How to Replace a HBA Battery Backup Unit (BBU) on Exadata Database Machine (V2, X2-2, X2-8) [VCAP]

Asset ID:	1-71-1527626.1
Update Date:	2017-07-07
Keywords:

Solution Type Technical Instruction Sure

Solution 1527626.1 : How to Replace a HBA Battery Backup Unit (BBU) on Exadata Database Machine (V2, X2-2, X2-8) [VCAP]

Applies to:

SPARC SuperCluster T4-4 - Version All Versions and later
Exadata Database Machine X2-8 - Version All Versions and later
Exadata Database Machine V2 - Version All Versions and later
Exadata Database Machine X2-2 Full Rack - Version All Versions and later
Exadata Database Machine X2-2 Half Rack - Version All Versions and later
Information in this document applies to any platform.

Goal

How to procedure for replacing a HBA Battery Backup Unit (BBU) on an Exadata Database Machine node (V2, X2-2, X2-8).

Solution

DISPATCH INSTRUCTIONS WHAT SKILLS DOES THE FIELD ENGINEER/ADMINISTRATOR NEED?: Exadata trained
TIME ESTIMATE: 60 minutes
TASK COMPLEXITY: 2

FIELD ENGINEER/ADMINISTRATOR INSTRUCTIONS:

PROBLEM OVERVIEW:

The Battery Backup Unit (BBU) on the RAID HBA needs replacement in Exadata Database Machine V2, X2-2 or X2-8.

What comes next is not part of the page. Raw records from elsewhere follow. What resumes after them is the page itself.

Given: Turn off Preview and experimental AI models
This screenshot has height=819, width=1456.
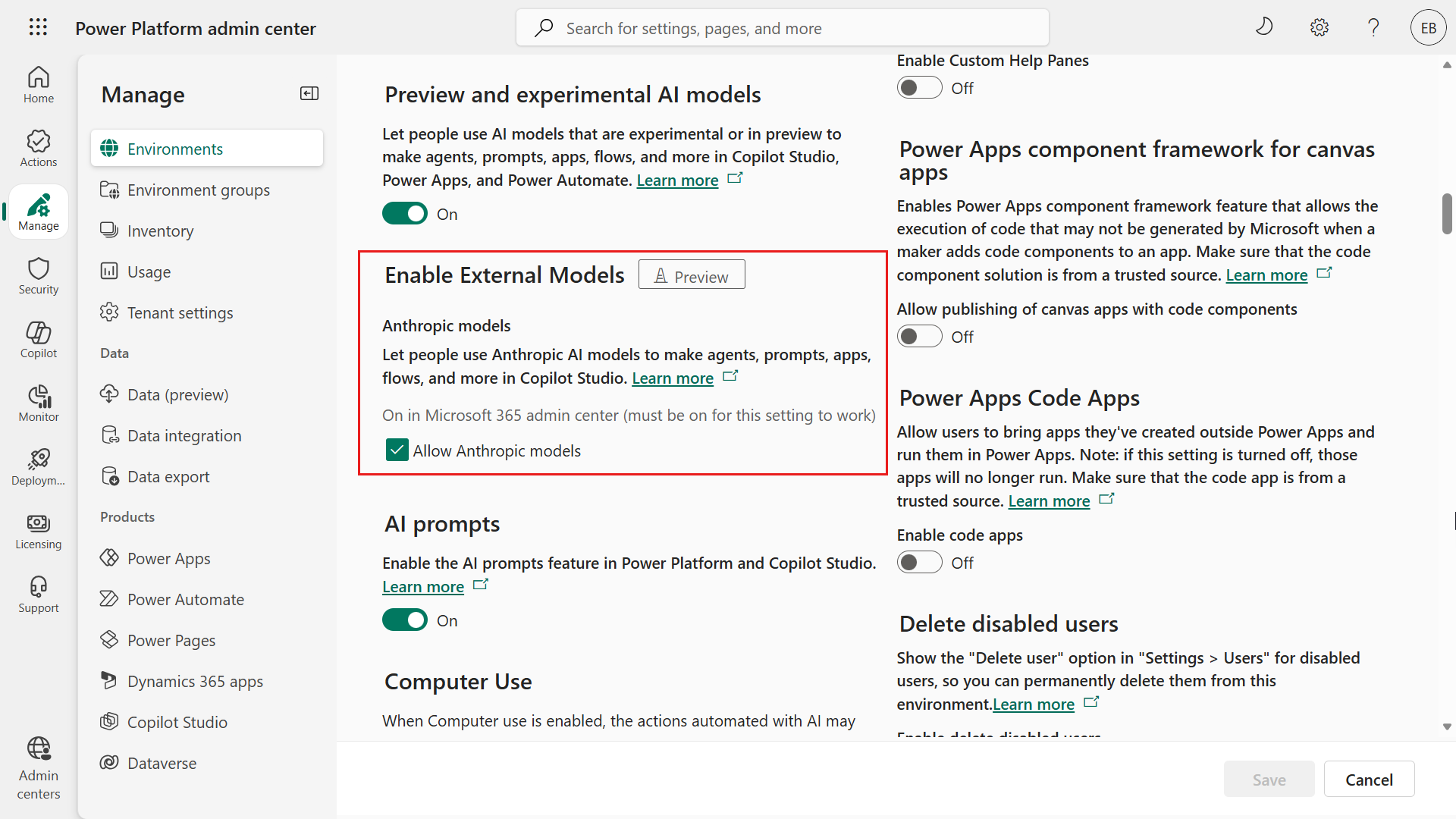Looking at the screenshot, I should pyautogui.click(x=405, y=213).
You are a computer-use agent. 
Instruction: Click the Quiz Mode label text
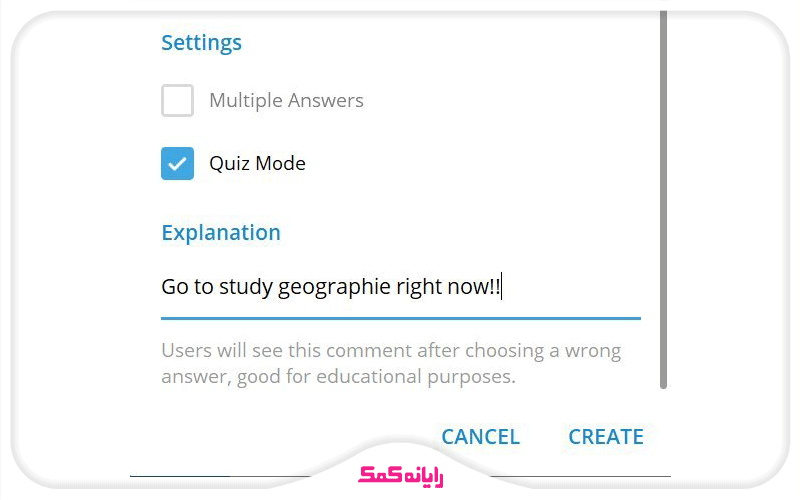(257, 164)
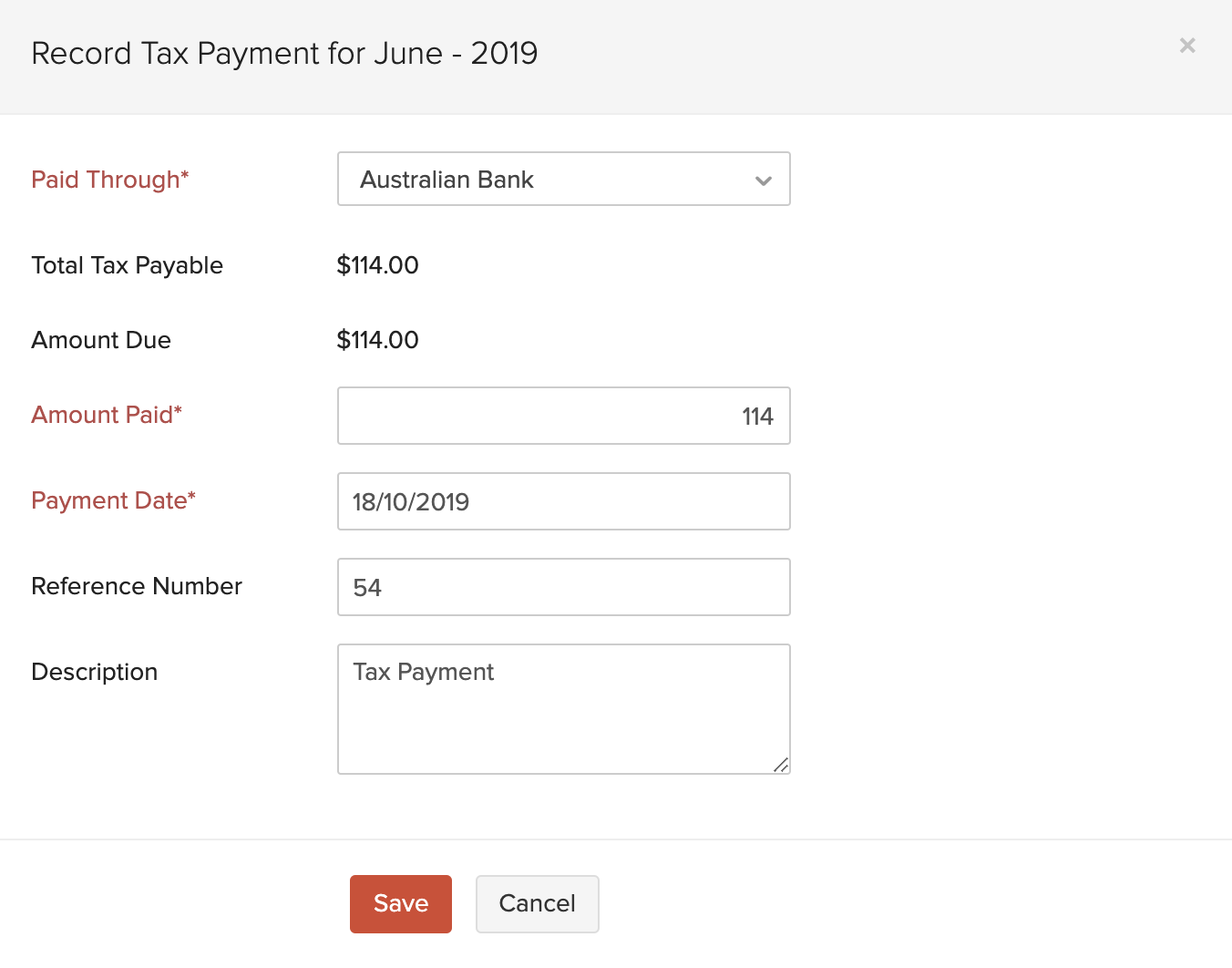Click the dropdown chevron next to Australian Bank
This screenshot has width=1232, height=968.
764,180

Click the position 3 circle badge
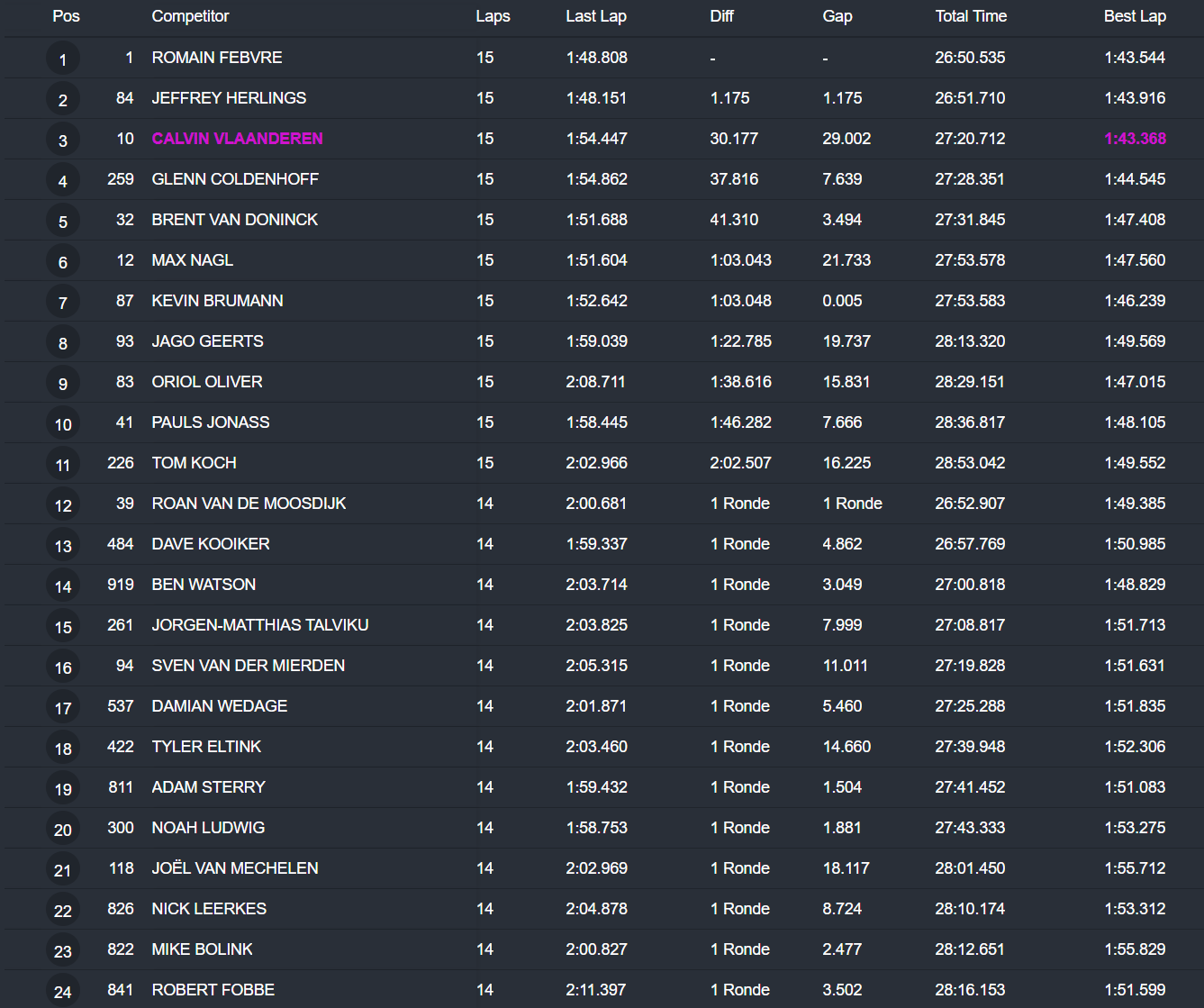63,141

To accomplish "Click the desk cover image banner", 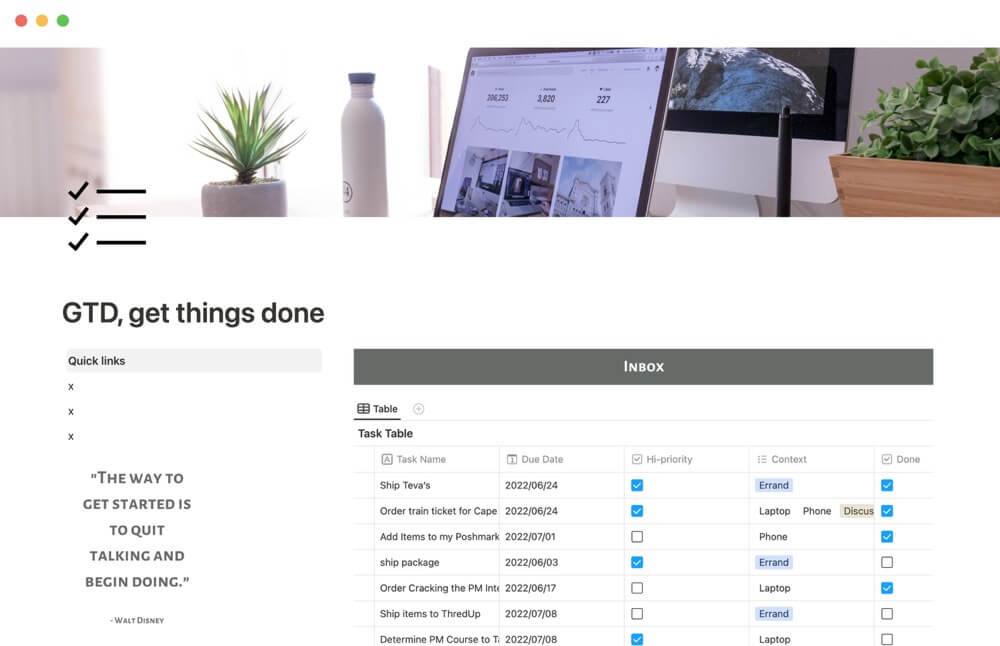I will tap(500, 130).
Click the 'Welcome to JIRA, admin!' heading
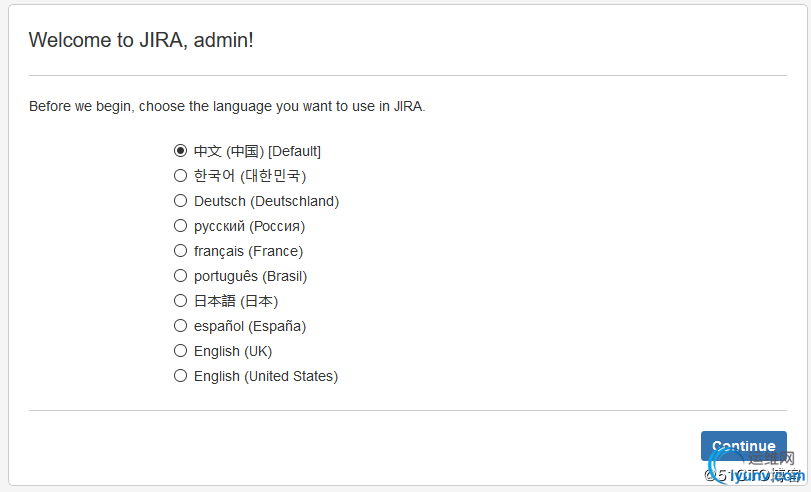 pyautogui.click(x=141, y=40)
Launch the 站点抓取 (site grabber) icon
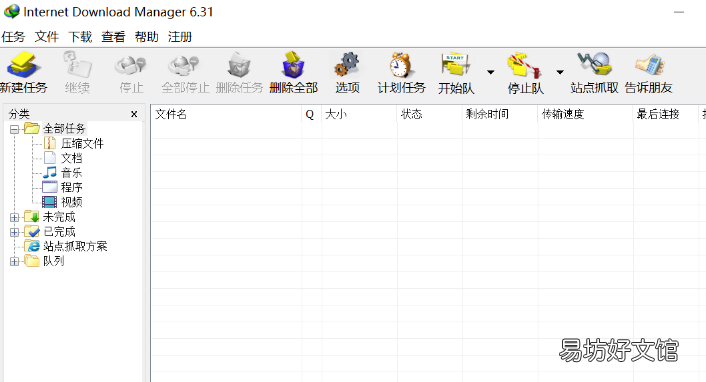 (594, 64)

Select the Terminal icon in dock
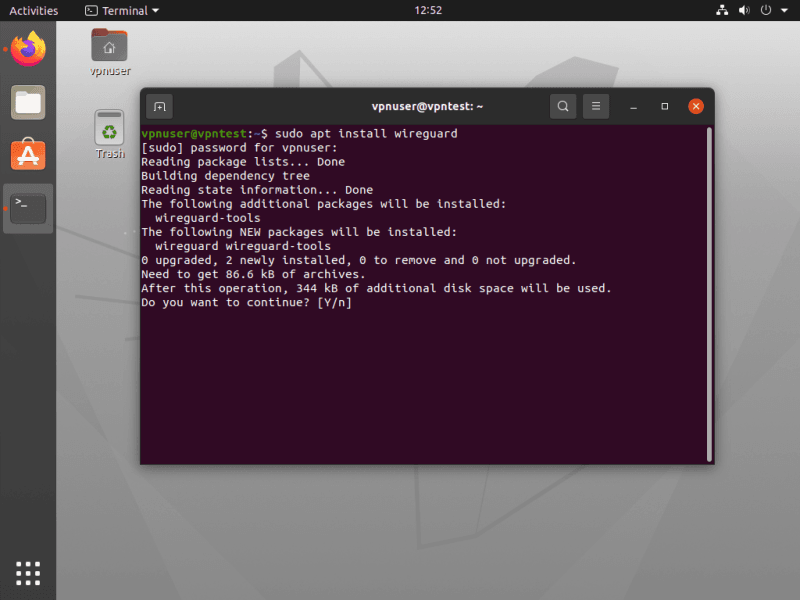pos(28,208)
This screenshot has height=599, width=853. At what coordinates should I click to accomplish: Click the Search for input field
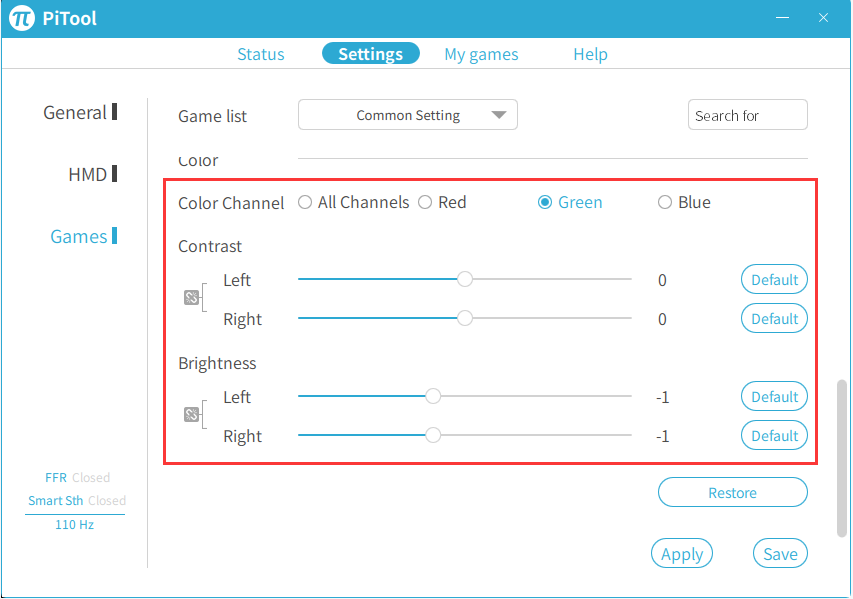pyautogui.click(x=747, y=116)
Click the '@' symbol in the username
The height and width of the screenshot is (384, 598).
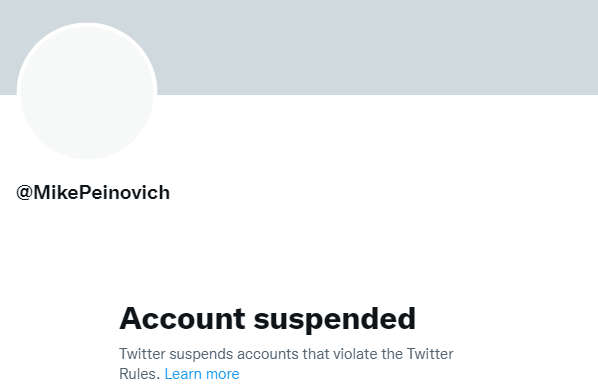pyautogui.click(x=24, y=193)
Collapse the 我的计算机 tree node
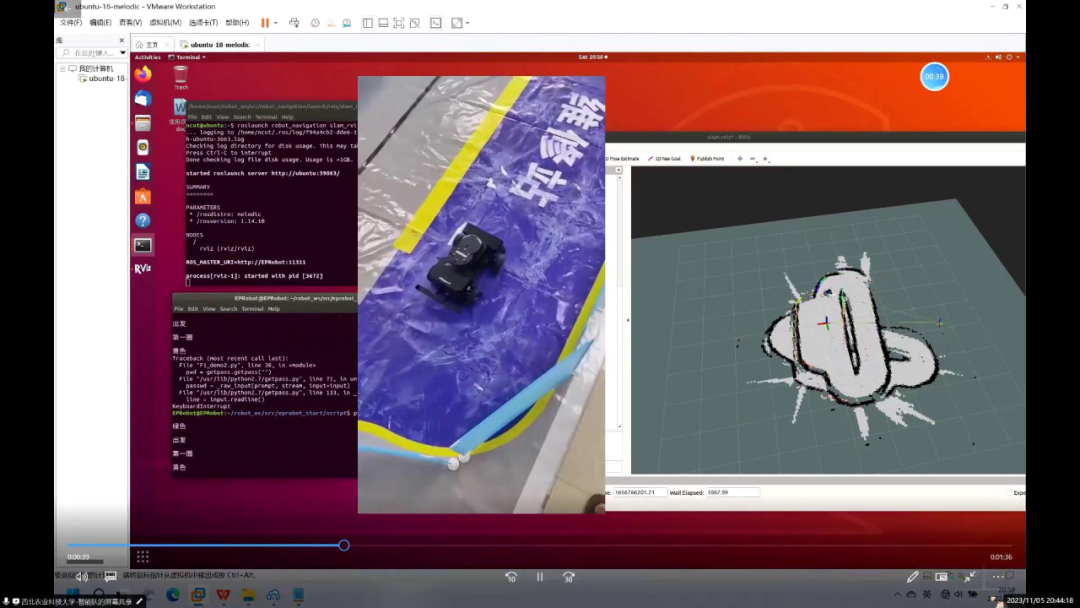 (63, 68)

Videos for the physical replacement procedures are attached to this Note 1527626.1 for V2/X2-2 DB nodes and Storage cells, and for X2-8 DB nodes. (Note: Save and play them offline if they do not load with a browser plugin).

WHAT STATE SHOULD THE SYSTEM BE IN TO BE READY TO PERFORM THE RESOLUTION ACTIVITY?:

The instructions below assume the customer DBA is available and working with the field engineer onsite to manage the host OS and DB/ASM services. They are provided here to allow the FE to have all the available steps needed when onsite, and can be done by the FE if the customer DBA wants or allows or needs help with their steps.

The server that contains the faulty RAID HBA BBU should have its services offline and system powered off.

1. Locate the server in the rack being serviced. Exadata Storage Servers are identified by a number 1 through 18, where 1 is the lowest most Storage Server in the rack installed in RU2, counting up to the top of the rack. Exadata Database Nodes are identified by a number 1 through 8, where 1 is the lowest most DB node in the rack installed in RU16.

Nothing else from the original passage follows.